What I will say before I begin is that there is no way of getting rid of the brain fog, you just have to ride the wave until its gone. Its very annoying and can be extremely unproductive but that’s just part of our medical condition. I found it so tough to deal with especially in school because your brain would just switch off and you can first of all miss so much vital information but secondly can be severely told off for not listening.
Low Blood Sugar Brain Fog
This occurs because your body is being starved of sugar and needs it to just function normally. When you body is in need to sugar, it starts to restrict some functions to prioritise getting sugar to places where it needs it. And unfortunately, the part of the brain you use for thinking, is one part that switches off. Sometimes I find myself just staring at something for 5 minutes and then I’ll start to twig that something is wrong!
You can feel extremely tired recovering from a hypo due to the rush of adrenaline exiting your body, sometimes you can feel your body takes so much longer catching up with you when recovering after a hypo. This is because of the hormones trying to return to normal after the hypo.
It isn’t pleasant but as I said, unfortunately its part of diabetes. Professionals say that it can take up to 45 minutes for your body to recover from just a normal hypo. But I know myself, I do not give myself enough time to make sure my brain has caught up or I am feeling better to continue with my day. It’s not pleasant and people who do not have diabetes certainly do not think about this additional time – but saying that many diabetics do not know how long it takes for the body to recover. Within this 45-minute time frame post-hypo, the brain fog will be dissipating, and you will start to feel more like yourself!
For some tips on how to deal and cope with blood sugar brain fog, please visit:
Treatment for Brain Fog With Diabetes – the negative side effects are all listed at the top of the page as the worst case scenario, if you think overthink then I recommend reading the link above as that is a nicer read. But just to note that very few diabetics experience the side effects listed. Please scroll down to the ‘How to Cope with Brain Fog for Diabetes’.

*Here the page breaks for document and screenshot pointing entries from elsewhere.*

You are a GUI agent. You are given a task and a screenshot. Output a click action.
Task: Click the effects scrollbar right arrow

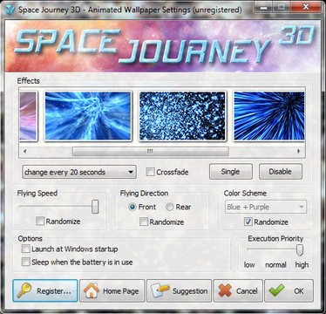(x=298, y=151)
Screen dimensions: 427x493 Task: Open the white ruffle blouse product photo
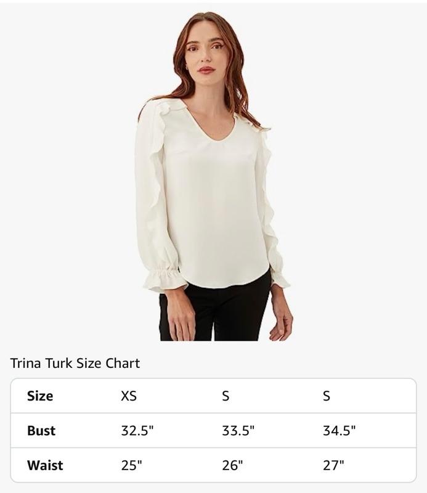pyautogui.click(x=214, y=176)
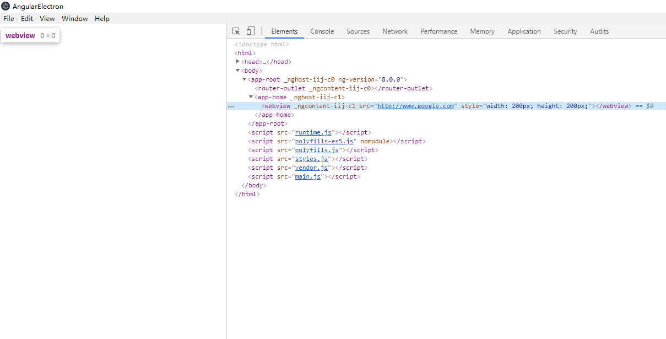Image resolution: width=666 pixels, height=339 pixels.
Task: Open the Help menu
Action: 102,18
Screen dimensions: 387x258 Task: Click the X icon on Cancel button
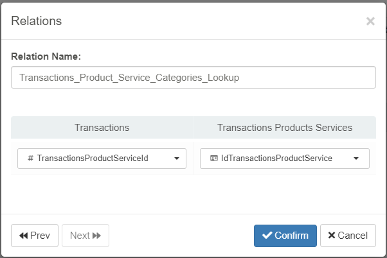tap(332, 236)
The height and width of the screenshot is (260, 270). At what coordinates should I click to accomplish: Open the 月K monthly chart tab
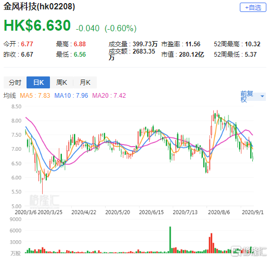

High Blood Sugar Brain Fog
The links above refer to both types of brain fog, even though it is only classed under one umbrella term, I find personally anyway, that there is an obvious difference between the two.
The high blood sugar brain fog resembles aggression, frustration, annoyance, lack of patience, you name it. It is just as difficult to get things done when suffering from high blood sugar and high blood sugar brain fog. The reason for this is that your body is trying to reduce the excess sugar naturally (obviously it can’t do it by itself), so all your energy goes into that. You can get annoyed at the lack of concentration, the lack of ability to complete the task. And at this point I recommend taking time for yourself to sort the blood sugars out and have a very well needed break!

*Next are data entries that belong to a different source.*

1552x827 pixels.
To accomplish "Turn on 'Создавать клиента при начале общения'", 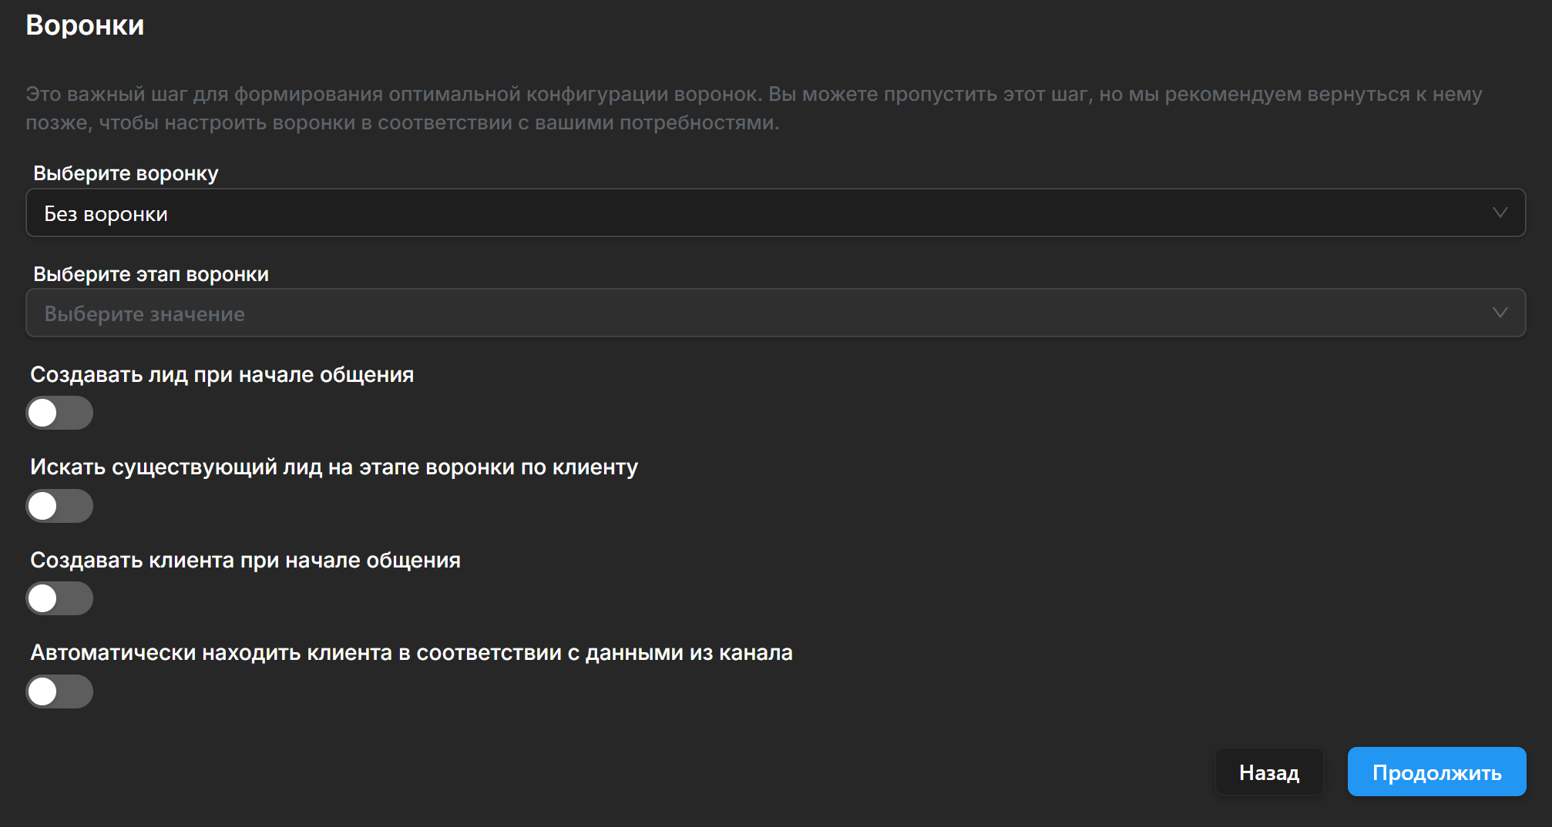I will pyautogui.click(x=59, y=598).
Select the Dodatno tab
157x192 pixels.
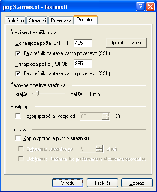[86, 20]
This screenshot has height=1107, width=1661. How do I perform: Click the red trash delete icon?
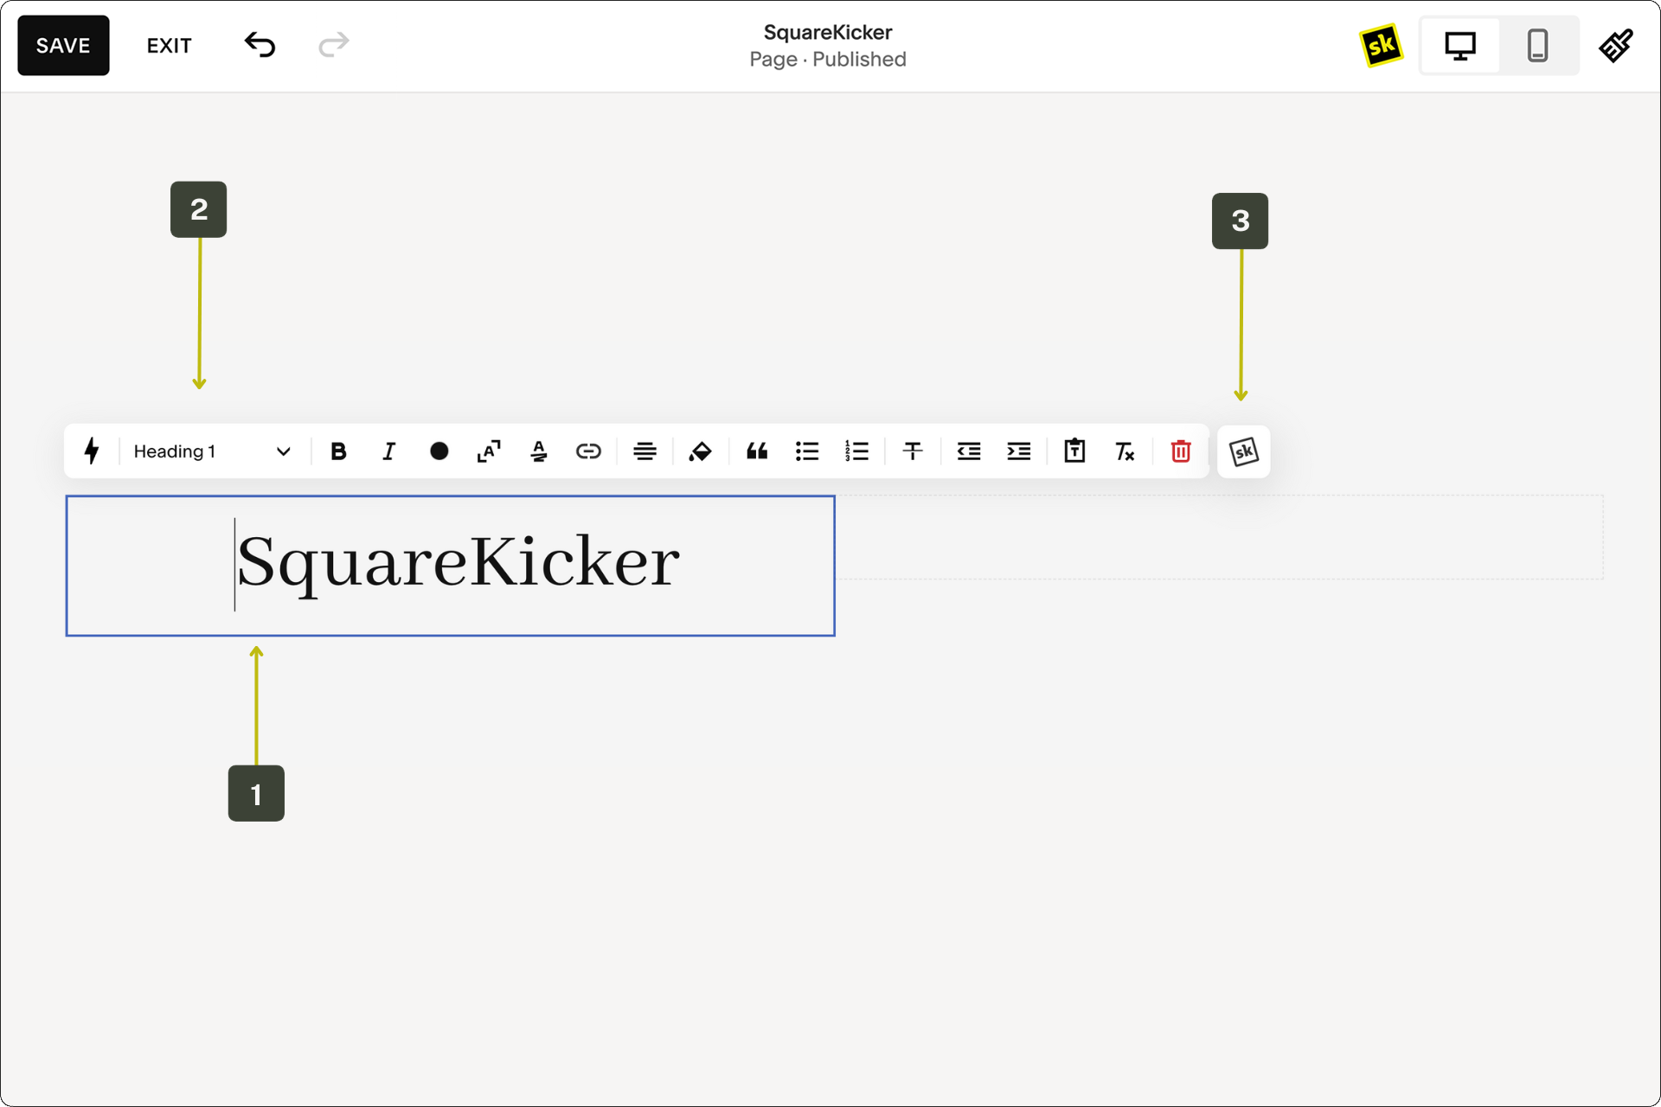pos(1180,451)
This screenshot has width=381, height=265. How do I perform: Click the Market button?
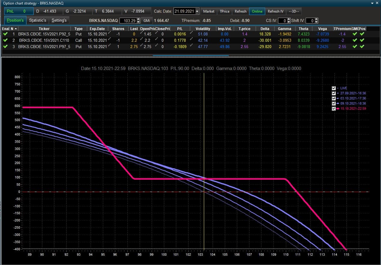coord(209,11)
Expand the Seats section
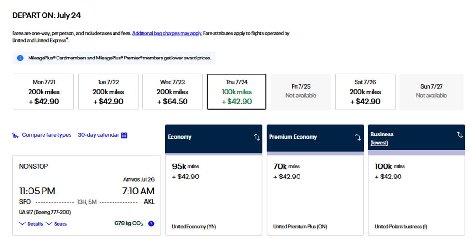Image resolution: width=471 pixels, height=238 pixels. [57, 224]
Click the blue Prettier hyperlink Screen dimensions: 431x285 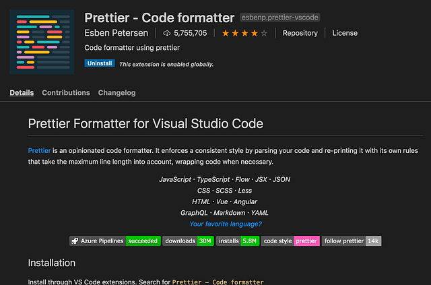39,150
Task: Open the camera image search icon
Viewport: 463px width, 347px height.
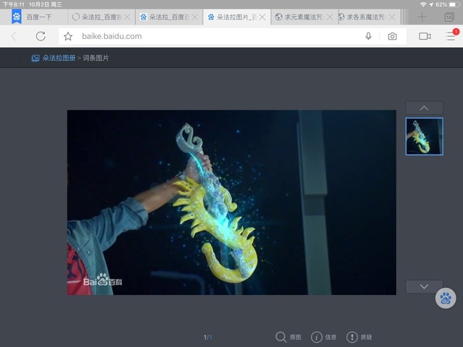Action: (x=392, y=36)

Your body craves the sugar and tells your brain that you haven’t got any in your system, so I know for me that’s all I think of! And sometimes I cannot resist those temptations which keep those pesky blood sugars above range.

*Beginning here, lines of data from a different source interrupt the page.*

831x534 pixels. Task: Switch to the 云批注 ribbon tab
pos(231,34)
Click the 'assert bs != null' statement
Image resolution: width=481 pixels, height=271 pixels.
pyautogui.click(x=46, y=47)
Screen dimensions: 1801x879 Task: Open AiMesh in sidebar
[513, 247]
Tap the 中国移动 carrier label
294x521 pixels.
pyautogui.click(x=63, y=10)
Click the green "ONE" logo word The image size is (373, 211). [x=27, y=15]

I find when my blood sugars are high consistently, the brain fog just stays which ultimately makes everything 10x worse, leading to a burnout. The thing is diabetes isn’t just taking insulin 4 times a day or whatever. Diabetes impacts every single aspect of our lives, even the little things such as sleep. If we do not get enough sleep, we have increased insulin resistance creating higher blood sugar.
I myself am going through a rough patch with my diabetes and have been for some time, there are days where it is so much better for sure(!) but on the whole for the past 6 months I have been struggling. I experience a type of brain fog pretty much every day. At the start I tried to just work through it but overtime I have worked out that I need to give myself time and space and allow for a brain reset. Albeit sometimes this is not possible but when I can, when you can, give yourself time to feel better and help set yourself up for a bigger focus on you!